I have just returned from four days in Burgundy tasting the 2015 vintage. I admit to having an in-built bias towards the region – it helps that I love Pinot Noir and Chardonnay, true – but it is much more than that.
One could study Burgundy's nuanced vineyards for a lifetime and still not be close to mastering them; every trip reveals a new piece of information that puts some tiny patch of land into context.
The producers are some of the most unassuming in the wine world, and even the grandest name, made in miniscule quantities and likely to be already sold, is offered for tasting. Demand and prices might be sky high, but there is still humility.
The vintage is a red one, nicely following 2014 when the whites dominated the headlines.

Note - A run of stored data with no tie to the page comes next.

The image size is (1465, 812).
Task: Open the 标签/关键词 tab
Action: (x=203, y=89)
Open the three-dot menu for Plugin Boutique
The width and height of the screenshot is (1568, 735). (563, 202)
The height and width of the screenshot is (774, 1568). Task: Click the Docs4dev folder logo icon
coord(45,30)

But white shouldn’t be ignored completely in 2015 – the best are forward and ripe with enough bite of acid to keep them balanced, and they do not need cellaring.
The reds have the instant, juicy appeal of the 2009s, but with more vineyard definition and focus. There will be no difficulty in finding good wine in 2015; the problem, of course, is price.

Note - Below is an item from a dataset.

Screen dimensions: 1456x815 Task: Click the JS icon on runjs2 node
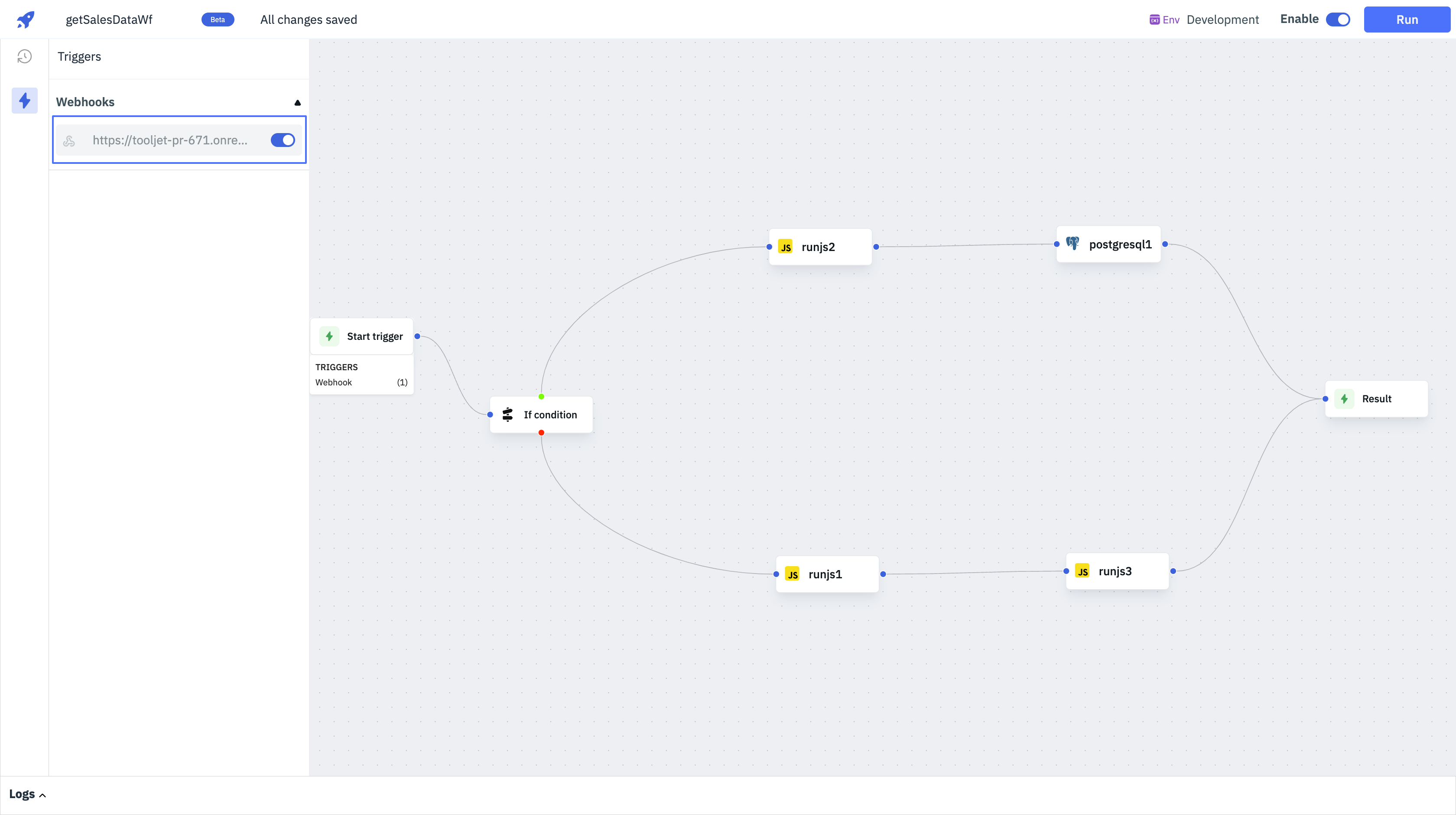785,247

Burgundy's challenge is to remain relevant to a wide audience, not just those with bottomless pockets
Classic Burgundy is very expensive. The exchange rate does not help, but that is a distraction from the long-term trend of people wanting to buy a product of which little is made.
The intricacies of Chambolle-Musigny's premier crus get the attention, but in the future, they will be appreciated by an ever-diminishing segment of society. The challenge is to remain relevant to a wide audience and not just those with bottomless pockets.
There is a benefit to high prices, though: it’s now worth giving proper attention to vineyards that previously did not receive it.
Tasting the astonishing range (in its size and quality) of Nicolas Potel, I was struck by the fact that the wines that excited him most were not the six grand crus, but small parcels of supposedly humble vines. The standout was a dense, powerful, old vine St-Romain.
A few years ago, this wine would not have been bottled or even vinified in this way. It would have likely been made in a softer style and downgraded to Bourgogne Rouge. Now, the higher prices of the famous villages are forcing us to look at the ‘lesser’ regions, which in turn gives winemakers like Potel the incentive to make them properly and market them.
A few days later I finished the week in the cellars of Domaine Berthaut tasting wonderfully seductive Fixin, made by the young Amélie Berthaut. Fixin, like St-Romain, is not going to get the collectors’ blood racing, but both are going to feature on restaurant wine lists in the future. And that will enable those on a budget to keep enjoying the region's wines.